Кроме того, мы были убеждены, что Перец проник в суть — о какой ветхости может идти речь, когда у нас столько радостей. Пусть к нам присылают строительных инспекторов, служащих из соцобеспечения; пусть раскатывает по улицам квартала мэр в лимузине, им все равно не дано узнать ни про музыку виадуков, ни про церкви, где святые подмигивают и кивают нам, ни про то, что наш гитарист Джой де Кампа, попросту Диджо, нашел наконец-то подходящее название и, вдохновленный, принялся сочинять великий американский роман «Ветхость», начав его предложением «Заря встала, как больные старики, играющие на крыше в кальсонах».

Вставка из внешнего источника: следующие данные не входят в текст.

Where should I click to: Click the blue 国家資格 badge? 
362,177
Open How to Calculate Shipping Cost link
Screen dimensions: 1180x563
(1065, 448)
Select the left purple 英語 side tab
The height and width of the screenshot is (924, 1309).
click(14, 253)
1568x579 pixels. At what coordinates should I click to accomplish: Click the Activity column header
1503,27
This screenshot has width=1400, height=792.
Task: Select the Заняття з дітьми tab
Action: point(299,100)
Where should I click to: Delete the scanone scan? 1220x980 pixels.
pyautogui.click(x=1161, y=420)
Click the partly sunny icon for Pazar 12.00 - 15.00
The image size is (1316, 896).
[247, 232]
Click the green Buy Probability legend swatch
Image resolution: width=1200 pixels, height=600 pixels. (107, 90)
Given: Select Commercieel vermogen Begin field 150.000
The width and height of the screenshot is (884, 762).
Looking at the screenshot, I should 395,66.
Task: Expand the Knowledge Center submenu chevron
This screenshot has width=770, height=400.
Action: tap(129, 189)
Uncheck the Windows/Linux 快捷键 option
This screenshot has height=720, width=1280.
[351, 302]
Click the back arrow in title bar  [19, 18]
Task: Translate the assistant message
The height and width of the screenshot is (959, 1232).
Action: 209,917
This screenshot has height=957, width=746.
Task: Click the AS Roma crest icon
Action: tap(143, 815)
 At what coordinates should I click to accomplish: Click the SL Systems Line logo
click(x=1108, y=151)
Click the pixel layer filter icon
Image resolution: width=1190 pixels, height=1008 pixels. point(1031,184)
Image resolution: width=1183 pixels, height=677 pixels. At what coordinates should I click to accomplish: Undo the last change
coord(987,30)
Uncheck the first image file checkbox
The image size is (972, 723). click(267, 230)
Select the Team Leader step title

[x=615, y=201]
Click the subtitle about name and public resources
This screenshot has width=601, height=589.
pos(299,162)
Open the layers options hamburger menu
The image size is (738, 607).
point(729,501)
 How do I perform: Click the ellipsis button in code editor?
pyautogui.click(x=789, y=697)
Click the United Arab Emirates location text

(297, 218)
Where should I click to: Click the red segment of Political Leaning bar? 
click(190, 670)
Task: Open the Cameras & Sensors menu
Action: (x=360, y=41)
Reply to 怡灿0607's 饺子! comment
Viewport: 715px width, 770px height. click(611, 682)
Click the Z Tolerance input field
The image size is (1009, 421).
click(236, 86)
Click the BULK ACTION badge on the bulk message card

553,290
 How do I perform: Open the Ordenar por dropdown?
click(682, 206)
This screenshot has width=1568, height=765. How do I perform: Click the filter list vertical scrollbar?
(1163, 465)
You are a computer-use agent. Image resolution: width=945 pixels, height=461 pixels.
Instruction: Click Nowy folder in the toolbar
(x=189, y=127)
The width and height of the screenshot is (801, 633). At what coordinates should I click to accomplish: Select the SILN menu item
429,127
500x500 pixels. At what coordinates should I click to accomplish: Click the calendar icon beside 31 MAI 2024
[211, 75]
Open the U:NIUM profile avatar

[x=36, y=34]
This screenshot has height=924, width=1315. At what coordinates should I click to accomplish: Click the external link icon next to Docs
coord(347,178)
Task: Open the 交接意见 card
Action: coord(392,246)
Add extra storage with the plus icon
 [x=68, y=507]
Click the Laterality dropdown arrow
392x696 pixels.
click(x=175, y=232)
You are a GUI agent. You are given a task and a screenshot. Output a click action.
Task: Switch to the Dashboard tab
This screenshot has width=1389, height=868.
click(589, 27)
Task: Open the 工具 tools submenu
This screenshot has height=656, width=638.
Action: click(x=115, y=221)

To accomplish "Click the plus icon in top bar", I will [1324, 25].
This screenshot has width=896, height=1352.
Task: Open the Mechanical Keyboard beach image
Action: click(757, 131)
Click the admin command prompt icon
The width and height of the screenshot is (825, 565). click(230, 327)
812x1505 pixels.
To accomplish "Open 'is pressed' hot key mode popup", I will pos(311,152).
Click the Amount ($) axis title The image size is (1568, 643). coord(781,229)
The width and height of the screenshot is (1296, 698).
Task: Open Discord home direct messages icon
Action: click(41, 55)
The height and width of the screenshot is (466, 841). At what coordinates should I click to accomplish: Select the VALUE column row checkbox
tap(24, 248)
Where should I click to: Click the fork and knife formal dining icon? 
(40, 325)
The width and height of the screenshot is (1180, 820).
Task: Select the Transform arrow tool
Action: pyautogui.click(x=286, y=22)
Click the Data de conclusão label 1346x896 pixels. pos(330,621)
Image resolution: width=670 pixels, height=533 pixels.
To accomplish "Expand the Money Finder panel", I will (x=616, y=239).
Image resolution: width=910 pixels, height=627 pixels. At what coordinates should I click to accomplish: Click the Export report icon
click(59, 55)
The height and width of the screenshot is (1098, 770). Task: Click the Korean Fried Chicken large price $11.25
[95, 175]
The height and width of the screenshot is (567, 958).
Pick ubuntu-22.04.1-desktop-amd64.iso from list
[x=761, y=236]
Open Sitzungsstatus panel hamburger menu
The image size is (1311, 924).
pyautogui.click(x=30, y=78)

Начало нас потрясло. Польщенный Диджо рванулся домой и в экстазе строчил всю ночь напролет. Я всегда знал, когда он сочиняет. Не только потому, что взгляд его стекленел и становился безумным. Дело в том, что писал Диджо под музыку, обычно под «Увертюру 1812 года», а окна наши разделял лишь узенький переулок. И если я в два часа ночи просыпаюсь от звона колоколов и уханья пушек, значит, Диджо творит.
На следующее утро со слезящимися глазами, дымя «Лаки», Диджо читал нам второе предложение. Оно шло на двадцати исписанных от руки страницах и никак не развивало тему стариков в кальсонах на крыше. Казалось, будто автор, еще не начав романа, пустился в лирическое отступление. Все второе предложение было посвящено эпической битве паука с гусеницей. Сражение происходило в переулке между нашими домами, и именно здесь — Диджо настаивал на этом — единственно подходящее место для чтения. Голос его гулко ухал между стен. Он читал не отрываясь, яростно жестикулируя свободной рукой: то изображая наскок паука, и тогда пальцы его нацеливались как клюв, терзая зеленое нутро гусеницы, то вдруг кулак его разевался, изображая пасть, испускающую пронзительный крик. Гусеница отступала — крик нарастал, ядовитые волоски насекомого щетинились. Перец, Зигги и я слушали, изредка обмениваясь взглядами.
Не лирическое отступление Диджо тревожило нас. Все мы рассказывали страшные истории. Маниакальная увлеченность Диджо насекомыми — вот что настораживало. Из всей местной живности — воробьев, голубей, мышей, кошек, собак, — только на насекомых наблюдали мы причудливость неуемных фантазий природы. Почти все ребята рано или поздно удовлетворяли свое любопытство, терзая букашек. Но Диджо был одержимый. Он научился изощренно уничтожать их. К примеру, часами мог наблюдать за муравейником, даже сладкую приманку туда подложит, а потом возьмет да взорвет его шутихой.